Na odbudowę wciąż czeka kilkanaście mostów i kładek. Samorządowiec szacuje straty, które wyrządziła jesienią woda, na 270 mln zł. Pieniądze są potrzebne m.in. na odbudowę dróg, mostów, kładek, przepustów, rowów, budynków mieszkalnych i użyteczności publicznej, hal produkcyjnych, obiektów sportowych i oświatowych, a także infrastruktury wodno-kanalizacyjnej i oczyszczalni ścieków. Najszybciej gmina otrzymała pieniądze na odbudowę obiektów sportowych (ok. 50 mln zł) oraz szkolnych (ponad 3 mln zł).

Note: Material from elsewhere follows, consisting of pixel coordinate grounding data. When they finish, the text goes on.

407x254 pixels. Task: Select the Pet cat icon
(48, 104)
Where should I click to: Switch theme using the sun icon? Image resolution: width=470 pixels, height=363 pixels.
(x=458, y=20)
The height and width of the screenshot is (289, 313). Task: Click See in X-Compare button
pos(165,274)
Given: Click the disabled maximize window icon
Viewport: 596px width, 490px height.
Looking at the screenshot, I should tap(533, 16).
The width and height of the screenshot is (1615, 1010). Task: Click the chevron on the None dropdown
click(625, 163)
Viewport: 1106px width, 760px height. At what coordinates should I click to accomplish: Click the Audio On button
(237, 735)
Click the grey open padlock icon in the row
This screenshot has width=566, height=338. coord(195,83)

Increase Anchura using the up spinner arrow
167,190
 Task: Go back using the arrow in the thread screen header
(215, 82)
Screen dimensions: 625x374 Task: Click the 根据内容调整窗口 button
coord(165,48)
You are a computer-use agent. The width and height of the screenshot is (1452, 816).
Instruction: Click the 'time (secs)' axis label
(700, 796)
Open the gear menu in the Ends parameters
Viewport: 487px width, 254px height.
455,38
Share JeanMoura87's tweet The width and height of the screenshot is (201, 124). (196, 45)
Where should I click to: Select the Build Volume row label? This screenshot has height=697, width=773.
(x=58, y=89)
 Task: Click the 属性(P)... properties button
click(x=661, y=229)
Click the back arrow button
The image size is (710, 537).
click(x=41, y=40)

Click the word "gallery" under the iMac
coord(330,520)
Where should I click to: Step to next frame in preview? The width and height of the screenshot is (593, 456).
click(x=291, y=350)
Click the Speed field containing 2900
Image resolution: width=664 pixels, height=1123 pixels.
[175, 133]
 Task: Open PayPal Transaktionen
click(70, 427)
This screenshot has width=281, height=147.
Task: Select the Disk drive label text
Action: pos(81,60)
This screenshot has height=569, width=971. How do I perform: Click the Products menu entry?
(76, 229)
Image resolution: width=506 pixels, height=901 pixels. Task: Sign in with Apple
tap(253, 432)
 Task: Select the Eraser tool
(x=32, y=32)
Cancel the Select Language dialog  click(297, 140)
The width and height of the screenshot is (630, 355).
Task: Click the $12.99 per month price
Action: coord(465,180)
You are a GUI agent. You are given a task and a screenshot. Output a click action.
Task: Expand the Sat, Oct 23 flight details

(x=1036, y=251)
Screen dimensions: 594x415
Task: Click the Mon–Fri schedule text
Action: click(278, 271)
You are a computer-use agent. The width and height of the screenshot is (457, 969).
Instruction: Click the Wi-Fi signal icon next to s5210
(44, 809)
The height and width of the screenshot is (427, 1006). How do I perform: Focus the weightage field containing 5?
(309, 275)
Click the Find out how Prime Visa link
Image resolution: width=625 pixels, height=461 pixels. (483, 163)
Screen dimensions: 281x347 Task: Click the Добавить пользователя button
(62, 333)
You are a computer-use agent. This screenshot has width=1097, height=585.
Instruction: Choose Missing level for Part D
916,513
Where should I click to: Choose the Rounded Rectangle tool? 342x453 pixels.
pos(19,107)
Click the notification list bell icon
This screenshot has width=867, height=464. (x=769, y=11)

Jednak wciąż nie ma pieniędzy na najbardziej dotkliwe dla mieszkańców braki w infrastrukturze drogowej. Samorządowiec szacuje, że jeśli gmina otrzyma wsparcie finansowe w przyszłym roku, to możliwe jest odbudowanie wszystkich mostów, kładek i dróg na koniec 2028 r.
Pieniądze już wydane
Rząd oszacował, że do połowy września, czyli w ciągu roku od powodzi, przeznaczono 8 mld zł na usuwanie szkód. Samorządy oszacowały straty na ponad 13 mld zł pod koniec zeszłego roku. Do tej pory do lokalnych władz trafił ok. 1 mld zł na inwestycje infrastrukturalne prowadzone przez władze lokalne. Prowadzą one około 550 zadań inwestycyjnych. Środki pochodzą z rezerwy MSWiA. Kluczowe inwestycje to drogi, mosty, oczyszczalnie ścieków, sieci wodno-kanalizacyjne.
Głównym beneficjentem pomocy jest powiat kłodzki. Do samorządów w tym powiecie trafiło prawie 200 mln zł na ponad 110 zadań inwestycyjnych. Samorządy otrzymały również 738 mln zł na koniec 2024 r. jako subwencję, która miała wyrównać ich straty w związku z powodzią.